Segment Open
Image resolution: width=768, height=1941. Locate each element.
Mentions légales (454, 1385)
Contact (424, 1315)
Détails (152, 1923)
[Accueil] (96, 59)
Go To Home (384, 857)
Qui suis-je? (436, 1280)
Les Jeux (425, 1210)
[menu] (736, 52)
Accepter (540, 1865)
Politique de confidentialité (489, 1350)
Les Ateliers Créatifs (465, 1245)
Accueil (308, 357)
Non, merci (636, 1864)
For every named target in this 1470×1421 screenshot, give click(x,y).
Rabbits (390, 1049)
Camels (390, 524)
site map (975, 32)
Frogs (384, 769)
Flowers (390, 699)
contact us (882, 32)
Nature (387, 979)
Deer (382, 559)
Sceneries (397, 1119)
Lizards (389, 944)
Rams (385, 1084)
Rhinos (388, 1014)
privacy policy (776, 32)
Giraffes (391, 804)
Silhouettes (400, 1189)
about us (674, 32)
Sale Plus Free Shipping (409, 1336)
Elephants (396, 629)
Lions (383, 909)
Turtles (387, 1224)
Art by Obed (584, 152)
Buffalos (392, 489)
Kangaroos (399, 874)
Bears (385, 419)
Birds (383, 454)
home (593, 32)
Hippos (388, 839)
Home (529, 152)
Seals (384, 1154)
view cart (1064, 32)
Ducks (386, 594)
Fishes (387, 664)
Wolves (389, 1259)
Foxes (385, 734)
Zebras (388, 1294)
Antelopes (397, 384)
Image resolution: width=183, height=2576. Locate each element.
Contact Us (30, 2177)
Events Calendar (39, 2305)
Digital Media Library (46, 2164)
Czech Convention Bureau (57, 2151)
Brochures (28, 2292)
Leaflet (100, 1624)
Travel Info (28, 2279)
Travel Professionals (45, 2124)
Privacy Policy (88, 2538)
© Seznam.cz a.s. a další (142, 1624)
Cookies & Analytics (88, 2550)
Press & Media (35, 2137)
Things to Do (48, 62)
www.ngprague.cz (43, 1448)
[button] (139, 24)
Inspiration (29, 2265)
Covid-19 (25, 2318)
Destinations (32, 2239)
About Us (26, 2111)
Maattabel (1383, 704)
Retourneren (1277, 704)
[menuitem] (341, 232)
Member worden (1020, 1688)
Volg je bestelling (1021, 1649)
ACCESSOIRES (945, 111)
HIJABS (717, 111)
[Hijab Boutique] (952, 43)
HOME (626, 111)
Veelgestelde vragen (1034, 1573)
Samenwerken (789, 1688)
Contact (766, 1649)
Segment Closed
◆ **REQUIRED WORK**
Every entry above should be retyped exactly as shown.

◆ **RESULT**
Image resolution: width=768, height=1941. Locate each element.
Mentions légales (454, 1385)
Contact (424, 1315)
Détails (152, 1923)
[Accueil] (96, 59)
Go To Home (384, 857)
Qui suis-je? (436, 1280)
Les Jeux (425, 1210)
[menu] (736, 52)
Accepter (540, 1865)
Politique de confidentialité (489, 1350)
Les Ateliers Créatifs (465, 1245)
Accueil (308, 357)
Non, merci (636, 1864)
For every named target in this 1470×1421 screenshot, give click(x,y).
Rabbits (390, 1049)
Camels (390, 524)
site map (975, 32)
Frogs (384, 769)
Flowers (390, 699)
contact us (882, 32)
Nature (387, 979)
Deer (382, 559)
Sceneries (397, 1119)
Lizards (389, 944)
Rams (385, 1084)
Rhinos (388, 1014)
privacy policy (776, 32)
Giraffes (391, 804)
Silhouettes (400, 1189)
about us (674, 32)
Sale Plus Free Shipping (409, 1336)
Elephants (396, 629)
Lions (383, 909)
Turtles (387, 1224)
Art by Obed (584, 152)
Buffalos (392, 489)
Kangaroos (399, 874)
Bears (385, 419)
Birds (383, 454)
home (593, 32)
Hippos (388, 839)
Home (529, 152)
Seals (384, 1154)
view cart (1064, 32)
Ducks (386, 594)
Fishes (387, 664)
Wolves (389, 1259)
Foxes (385, 734)
Zebras (388, 1294)
Antelopes (397, 384)
Image resolution: width=183, height=2576. Locate each element.
Contact Us (30, 2177)
Events Calendar (39, 2305)
Digital Media Library (46, 2164)
Czech Convention Bureau (57, 2151)
Brochures (28, 2292)
Leaflet (100, 1624)
Travel Info (28, 2279)
Travel Professionals (45, 2124)
Privacy Policy (88, 2538)
© Seznam.cz a.s. a další (142, 1624)
Cookies & Analytics (88, 2550)
Press & Media (35, 2137)
Things to Do (48, 62)
www.ngprague.cz (43, 1448)
[button] (139, 24)
Inspiration (29, 2265)
Covid-19 (25, 2318)
Destinations (32, 2239)
About Us (26, 2111)
Maattabel (1383, 704)
Retourneren (1277, 704)
[menuitem] (341, 232)
Member worden (1020, 1688)
Volg je bestelling (1021, 1649)
ACCESSOIRES (945, 111)
HIJABS (717, 111)
[Hijab Boutique] (952, 43)
HOME (626, 111)
Veelgestelde vragen (1034, 1573)
Samenwerken (789, 1688)
Contact (766, 1649)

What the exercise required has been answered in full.